Packages for downloading and pre-processing the files:

library(tm)
library(XML)
library(SnowballC)
library(qdap)

Download the files

con <- file("C:/Users/Barbara/Downloads/Coursera-SwiftKey/final/en_US/en_US.news.txt", "rb")
news <- readLines(con, skipNul = TRUE)
close(con)

con <- file("C:/Users/Barbara/Downloads/Coursera-SwiftKey/final/en_US/en_US.twitter.txt", "rb")
twitter <- readLines(con, skipNul = TRUE)
close(con)

con <- file("C:/Users/Barbara/Downloads/Coursera-SwiftKey/final/en_US/en_US.blogs.txt", "rb")
blogs <- readLines(con, skipNul = TRUE)
close(con)

The number of lines in each corpus are:

twitter: 2360148

news: 1010242

blogs: 899288

Samples of 10,000 lines were randomly selected from each file.

set.seed(123)
twit_samp <- sample(twitter, size = 10000)
set.seed(123)
blog_samp <- sample(blogs, size = 10000)
set.seed(123)
news_samp <- sample(news, size = 10000)

Preprocessing for each of the corpora to create stem documents

Includes creating a VectorSource and converting that to a volatile corpus. Numbers, whitespace, “SMART” stopwords, and punctuation were removed. The corpus was then converted to a stem document. Example of the code for the twitter corpus is shown, blog and news have similar code.

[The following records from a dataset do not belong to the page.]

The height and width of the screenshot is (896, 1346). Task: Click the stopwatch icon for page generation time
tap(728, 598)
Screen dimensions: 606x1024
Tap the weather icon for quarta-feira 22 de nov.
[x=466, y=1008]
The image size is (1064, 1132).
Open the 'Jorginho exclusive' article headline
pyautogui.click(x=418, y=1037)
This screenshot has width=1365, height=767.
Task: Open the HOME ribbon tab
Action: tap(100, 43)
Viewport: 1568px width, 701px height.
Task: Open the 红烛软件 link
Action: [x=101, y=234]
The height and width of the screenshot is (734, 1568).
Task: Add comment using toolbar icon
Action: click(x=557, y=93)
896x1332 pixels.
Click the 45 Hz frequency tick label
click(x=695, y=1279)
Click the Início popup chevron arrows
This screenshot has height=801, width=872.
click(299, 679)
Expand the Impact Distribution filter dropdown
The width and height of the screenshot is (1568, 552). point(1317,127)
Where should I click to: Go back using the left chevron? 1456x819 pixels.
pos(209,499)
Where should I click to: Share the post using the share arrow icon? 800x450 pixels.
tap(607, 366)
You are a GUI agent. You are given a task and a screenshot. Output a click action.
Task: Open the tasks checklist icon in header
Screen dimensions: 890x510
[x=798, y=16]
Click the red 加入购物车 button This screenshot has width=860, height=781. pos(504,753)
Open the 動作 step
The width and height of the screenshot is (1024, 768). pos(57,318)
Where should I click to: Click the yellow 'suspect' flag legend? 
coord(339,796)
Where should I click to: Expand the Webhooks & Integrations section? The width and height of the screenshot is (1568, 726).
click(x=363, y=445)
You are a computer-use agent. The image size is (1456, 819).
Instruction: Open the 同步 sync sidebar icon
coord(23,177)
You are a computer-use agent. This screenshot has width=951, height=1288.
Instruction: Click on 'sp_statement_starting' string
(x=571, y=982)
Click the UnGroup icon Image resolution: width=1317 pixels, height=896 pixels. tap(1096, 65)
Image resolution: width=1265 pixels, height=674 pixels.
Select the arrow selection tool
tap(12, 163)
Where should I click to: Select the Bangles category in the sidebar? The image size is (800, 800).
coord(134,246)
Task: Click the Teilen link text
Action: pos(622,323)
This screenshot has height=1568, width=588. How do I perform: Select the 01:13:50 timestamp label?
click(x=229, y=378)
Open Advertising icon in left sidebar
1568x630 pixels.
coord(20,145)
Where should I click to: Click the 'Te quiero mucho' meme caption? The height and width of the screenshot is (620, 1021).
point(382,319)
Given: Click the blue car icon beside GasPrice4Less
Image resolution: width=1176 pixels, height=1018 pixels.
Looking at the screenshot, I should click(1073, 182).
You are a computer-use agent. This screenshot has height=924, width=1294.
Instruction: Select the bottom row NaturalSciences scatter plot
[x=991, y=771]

twitter_source <- VectorSource(twit_samp)
twitter_corpus <- VCorpus(twitter_source)
twitter_corpus <- tm_map(twitter_corpus, removeNumbers)
twitter_corpus <- tm_map(twitter_corpus, stripWhitespace)
twitter_corpus <- tm_map(twitter_corpus, content_transformer(tolower))
twitter_corpus <- tm_map(twitter_corpus, removeWords, stopwords("SMART"))
twitter_corpus <- tm_map(twitter_corpus, removePunctuation)
twitter_stem <- tm_map(twitter_corpus,stemDocument)

Calculate top 20 words in each corpus using qdap package and plot as bar charts

frequent_twit <- freq_terms(as.data.frame(twitter_stem), 20, stopwords = "doc")

Top 20 words in the twitter corpus

frequent_blog <- freq_terms(as.data.frame(blog_stem), 20, stopwords = "doc")

Top 20 words in the blog corpus

frequent_news <- freq_terms(as.data.frame(news_stem), 20, stopwords = "doc")

Top 20 words in the news corpus

Further development of this project

The corpora extracted will be used to develop predictive modelling for text entry. It will be developed as a Shiny app to use for speeding text entry when using a mobile device.